◆ Exercise objective ◆
Take the data below. Output it exactly from its first line through the line containing "Click the back".

Collected data:
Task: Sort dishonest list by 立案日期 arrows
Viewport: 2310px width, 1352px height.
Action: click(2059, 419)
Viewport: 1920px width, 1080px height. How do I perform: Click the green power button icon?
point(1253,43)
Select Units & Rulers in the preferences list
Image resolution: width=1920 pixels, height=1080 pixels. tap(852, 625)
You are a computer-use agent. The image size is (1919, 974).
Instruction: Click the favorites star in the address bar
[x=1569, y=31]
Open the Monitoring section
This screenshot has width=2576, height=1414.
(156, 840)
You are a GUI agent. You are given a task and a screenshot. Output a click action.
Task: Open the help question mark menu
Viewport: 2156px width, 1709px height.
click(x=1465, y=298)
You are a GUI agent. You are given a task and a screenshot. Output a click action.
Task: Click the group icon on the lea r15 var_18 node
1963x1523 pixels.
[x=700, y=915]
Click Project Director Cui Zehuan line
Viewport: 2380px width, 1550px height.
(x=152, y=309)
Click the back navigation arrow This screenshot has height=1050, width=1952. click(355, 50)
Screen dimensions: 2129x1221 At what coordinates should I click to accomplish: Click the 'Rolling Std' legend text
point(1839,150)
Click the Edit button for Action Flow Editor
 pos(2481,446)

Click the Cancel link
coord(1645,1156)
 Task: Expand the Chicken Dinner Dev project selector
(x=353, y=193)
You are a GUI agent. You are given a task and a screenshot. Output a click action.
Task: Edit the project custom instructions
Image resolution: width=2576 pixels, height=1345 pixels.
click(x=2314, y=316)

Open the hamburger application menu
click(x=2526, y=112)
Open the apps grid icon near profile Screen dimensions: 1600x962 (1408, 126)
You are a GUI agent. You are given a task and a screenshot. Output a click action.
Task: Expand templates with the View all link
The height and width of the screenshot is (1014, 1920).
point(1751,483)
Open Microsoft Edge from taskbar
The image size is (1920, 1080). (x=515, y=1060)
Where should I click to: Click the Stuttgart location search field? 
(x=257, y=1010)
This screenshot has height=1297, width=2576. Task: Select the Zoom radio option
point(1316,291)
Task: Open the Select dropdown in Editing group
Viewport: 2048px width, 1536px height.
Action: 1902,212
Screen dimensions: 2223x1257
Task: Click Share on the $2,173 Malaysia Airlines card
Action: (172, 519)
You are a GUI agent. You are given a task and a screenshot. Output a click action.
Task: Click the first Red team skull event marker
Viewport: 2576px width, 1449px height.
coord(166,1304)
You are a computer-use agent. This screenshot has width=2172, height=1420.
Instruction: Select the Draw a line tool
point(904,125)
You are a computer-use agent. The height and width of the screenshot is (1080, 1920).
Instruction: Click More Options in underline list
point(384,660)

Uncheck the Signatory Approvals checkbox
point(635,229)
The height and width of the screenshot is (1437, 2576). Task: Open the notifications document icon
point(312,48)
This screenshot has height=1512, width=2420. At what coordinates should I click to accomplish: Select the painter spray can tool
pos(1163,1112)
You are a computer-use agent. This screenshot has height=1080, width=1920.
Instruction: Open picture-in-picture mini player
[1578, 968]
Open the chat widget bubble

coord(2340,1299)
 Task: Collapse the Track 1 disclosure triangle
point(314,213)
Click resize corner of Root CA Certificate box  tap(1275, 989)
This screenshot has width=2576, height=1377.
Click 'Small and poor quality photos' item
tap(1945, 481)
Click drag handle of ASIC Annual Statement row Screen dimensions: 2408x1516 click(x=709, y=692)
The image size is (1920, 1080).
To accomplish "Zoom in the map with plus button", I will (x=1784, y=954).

◆ Exercise answer ◆
Task: Sort dishonest list by 立案日期 arrows
Viewport: 2310px width, 1352px height.
Action: click(2059, 419)
Viewport: 1920px width, 1080px height. How do I perform: Click the green power button icon?
point(1253,43)
Select Units & Rulers in the preferences list
Image resolution: width=1920 pixels, height=1080 pixels. tap(852, 625)
You are a computer-use agent. The image size is (1919, 974).
Instruction: Click the favorites star in the address bar
[x=1569, y=31]
Open the Monitoring section
This screenshot has width=2576, height=1414.
(156, 840)
You are a GUI agent. You are given a task and a screenshot. Output a click action.
Task: Open the help question mark menu
Viewport: 2156px width, 1709px height.
click(x=1465, y=298)
You are a GUI agent. You are given a task and a screenshot. Output a click action.
Task: Click the group icon on the lea r15 var_18 node
1963x1523 pixels.
[x=700, y=915]
Click Project Director Cui Zehuan line
Viewport: 2380px width, 1550px height.
(x=152, y=309)
Click the back navigation arrow This screenshot has height=1050, width=1952. click(355, 50)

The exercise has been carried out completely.